護理紀錄是我們記錄病人所接受的護理以及病人對這些護理的反應,還有任何可能影響病人健康的事件或因素。這些「事件或因素」可以從病人親屬的探訪到安排手術進入手術室等情況。
病人的護理紀錄應該包含哪些內容?
如果您對該記錄的內容有任何疑問,您可以問自己以下問題:“如果我無法向下一班的護理團隊或下一班的護士進行口頭交接,他們需要知道什麼才能繼續照顧我的病人?”您需要確保病人的護理不會因為護理人員交接而受到影響。
如何保持良好的護理紀錄
病人的紀錄必須提供準確、最新、客觀、全面且簡潔的住院記錄。傳統上,護理紀錄是手寫的。不要假設電子紀錄系統是必須的。
- 使用標準化表格。這將有助於確保一致性並提高書面記錄的質量。提供護理服務應採取系統化的方法(護理過程),並應一致地記錄。護理紀錄應包括評估、計劃、實施和護理評價。
- 確保紀錄以身份識別表開始。這應包含病人的個人資料:姓名、年齡、地址、緊急聯絡人、照顧者等。所有續頁必須顯示病人的全名。
- 確保有足夠的續頁可用。
- 每一條記錄都必須註明日期並簽名,並提供您的全名。使用24小時制標註時間。例如,寫14:00而非2點下午。
- 使用深色墨水(最好是黑色墨水),絕不要使用鉛筆,並將紀錄存放在避免直射陽光的地方。這有助於確保紀錄不會褪色且無法被擦除。

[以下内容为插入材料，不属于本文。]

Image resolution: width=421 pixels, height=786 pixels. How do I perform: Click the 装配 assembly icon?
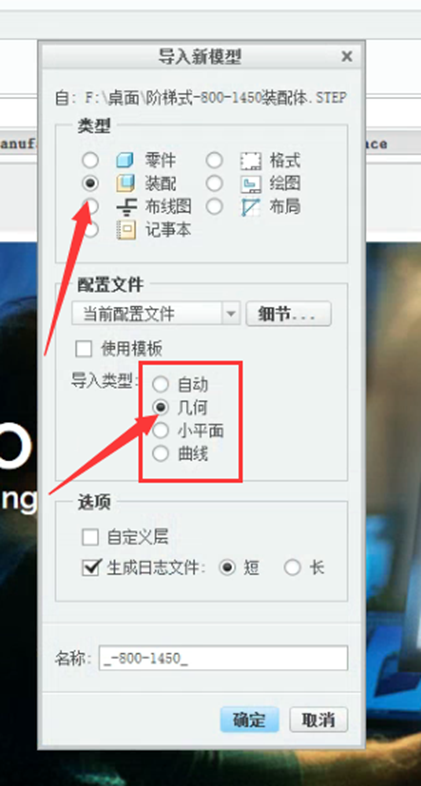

- 入院時,記錄病人的視力、血壓、脈搏、體溫和呼吸,以及任何檢查結果。
- 清楚地註明診斷,並說明病人目前所經歷的任何其他問題。
- 記錄給病人的所有藥物並簽署處方單。
- 記錄所有相關的觀察結果在病人的護理紀錄中,以及在任何圖表上,例如血壓圖表或眼內壓變化圖表。當病人出院時,將圖表歸檔在醫療紀錄中。
- 確保病人清楚簽署的手術同意書包含在病人的紀錄中。
- 包括一份護理清單,以確保病人已為任何預定手術做好準備。
- 註明所有為病人出院所做的計劃,例如病人或照顧者是否能正確滴用處方眼藥水,以及他們是否了解後續約診的詳細信息。